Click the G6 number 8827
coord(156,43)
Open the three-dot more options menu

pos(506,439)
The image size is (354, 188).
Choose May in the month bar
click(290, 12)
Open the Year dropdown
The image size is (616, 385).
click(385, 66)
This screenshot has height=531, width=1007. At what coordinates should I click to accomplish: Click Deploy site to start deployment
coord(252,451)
★ ★ ★ ★
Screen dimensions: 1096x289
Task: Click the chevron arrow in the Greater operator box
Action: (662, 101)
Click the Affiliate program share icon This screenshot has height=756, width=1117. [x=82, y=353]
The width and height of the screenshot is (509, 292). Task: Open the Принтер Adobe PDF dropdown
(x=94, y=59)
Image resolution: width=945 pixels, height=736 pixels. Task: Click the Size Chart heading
★ ★ ★ ★
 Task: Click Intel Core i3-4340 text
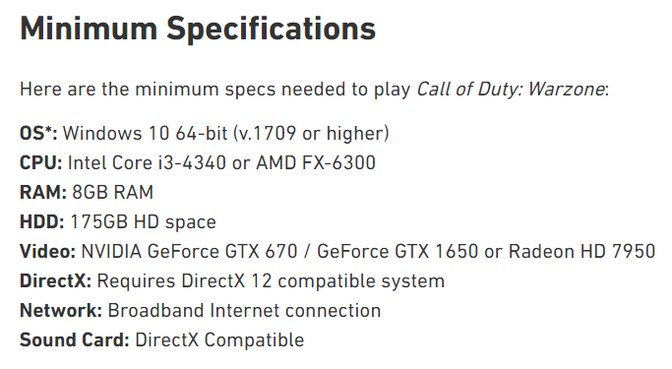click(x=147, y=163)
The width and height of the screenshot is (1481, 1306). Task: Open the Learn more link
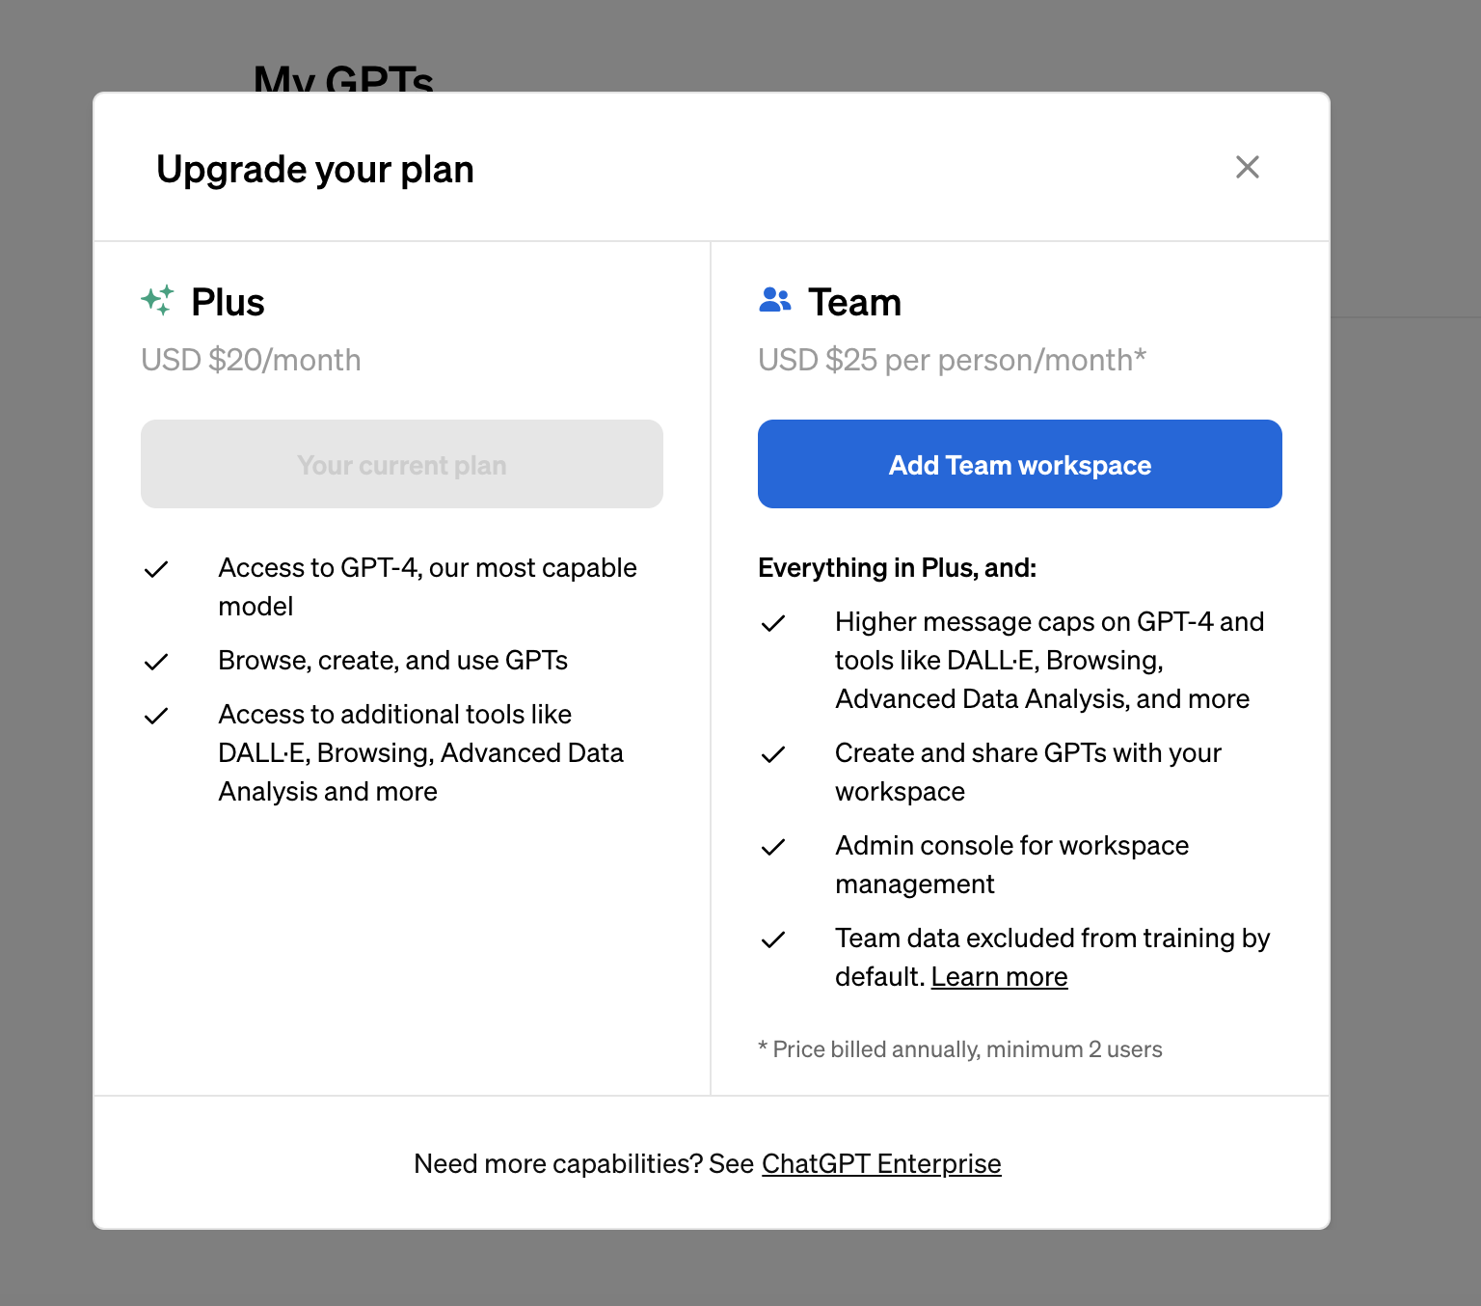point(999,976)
★ ★ ★ ★
Work to do:
Please pull out every line from the entries above that contains the word "dropdown". Case must match.

Answer below:
Open the Year dropdown
The width and height of the screenshot is (509, 292). Task: Open the Принтер Adobe PDF dropdown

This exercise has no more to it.